I have zero recollection, zero, of the surgery. I remember being wheeled into the surgical theater and being told to be careful as I slid onto the operating table and that's it. The next thing I remember was waking up in recovery, feeling all kinds of good. I'd been warned that my throat would hurt thanks to the breathing tube. It did. I was told I might be nauseous. I wasn't. I asked where SML was and the nurses got her and she was once again at my side, convincing me all was well in the world. I was amazed at how good I felt. I would find out later that my surgeon, as a parting gift at the end of my surgery, shot me up with Toradol, which is pretty much the greatest thing ever. Ever.
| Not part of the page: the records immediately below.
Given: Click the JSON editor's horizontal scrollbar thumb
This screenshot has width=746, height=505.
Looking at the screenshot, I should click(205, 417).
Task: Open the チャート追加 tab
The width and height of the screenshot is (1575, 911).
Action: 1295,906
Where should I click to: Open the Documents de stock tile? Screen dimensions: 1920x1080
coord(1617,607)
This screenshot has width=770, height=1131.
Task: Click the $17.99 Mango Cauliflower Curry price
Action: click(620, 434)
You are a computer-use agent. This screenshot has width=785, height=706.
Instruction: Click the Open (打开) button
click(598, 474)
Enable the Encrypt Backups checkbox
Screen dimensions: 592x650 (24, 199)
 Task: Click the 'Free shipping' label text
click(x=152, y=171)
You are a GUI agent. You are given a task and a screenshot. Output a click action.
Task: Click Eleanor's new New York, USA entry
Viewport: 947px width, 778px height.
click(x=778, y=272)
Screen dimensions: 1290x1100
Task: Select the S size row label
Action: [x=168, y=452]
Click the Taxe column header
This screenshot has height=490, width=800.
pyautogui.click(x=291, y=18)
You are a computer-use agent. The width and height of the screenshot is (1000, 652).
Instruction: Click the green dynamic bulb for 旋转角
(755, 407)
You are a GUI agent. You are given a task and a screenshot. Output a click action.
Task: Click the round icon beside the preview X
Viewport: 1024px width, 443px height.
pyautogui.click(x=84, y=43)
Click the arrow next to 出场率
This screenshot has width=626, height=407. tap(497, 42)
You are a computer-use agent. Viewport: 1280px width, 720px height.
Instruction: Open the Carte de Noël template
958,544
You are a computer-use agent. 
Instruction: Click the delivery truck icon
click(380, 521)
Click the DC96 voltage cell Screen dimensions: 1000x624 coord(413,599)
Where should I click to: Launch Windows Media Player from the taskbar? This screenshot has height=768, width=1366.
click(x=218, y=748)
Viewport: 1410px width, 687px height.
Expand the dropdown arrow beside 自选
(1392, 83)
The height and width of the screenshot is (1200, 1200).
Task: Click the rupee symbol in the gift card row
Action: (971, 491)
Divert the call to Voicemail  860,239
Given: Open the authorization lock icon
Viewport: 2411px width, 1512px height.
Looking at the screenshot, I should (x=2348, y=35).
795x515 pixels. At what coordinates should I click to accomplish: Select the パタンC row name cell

So it was back to my semi-private relaxation nest where they kept me for another 24 hours. I was released Friday around noon, with a shaved stomach and four stab wounds and images of one sick, sick gall bladder. The surgical residents all came in on Friday morning at 530AM (yeah, thanks), swooning about how sick my gall bladder was. Apparently, this was a pretty big bonus for them. Somehow I think the whole crew was in the operating room for my surgical fiesta. I hope it was memorable.

It's been memorable for us. This was my first hospitalization in my more than 47 years of living. I join my wife in living a life sans a gall bladder. I've learned that if it weren't for the ladies of the Caribbean islands, hospitals would not function at night. I've learned that nurses really do all the hard work. I've learned that beef broth is straight from Satan's kitchen.
Straight from Satan's Short-Order Cafe
I'm grateful for modern medicine. I'm grateful for people who surround us that care. I'm forever grateful for the stunningly patient and mighty fine SML. She is the best caregiver/nurse/partner/friend I could ever ask for. I'm trying to be a good patient this time. My track record has been bleak at best but I'm going for the gold medal on this one.

So yeah, it's been a fun couple of days. I've been sitting up for too long now so I'm wrapping this up. I need to go think about a cool back story for the scars, which better be good ones!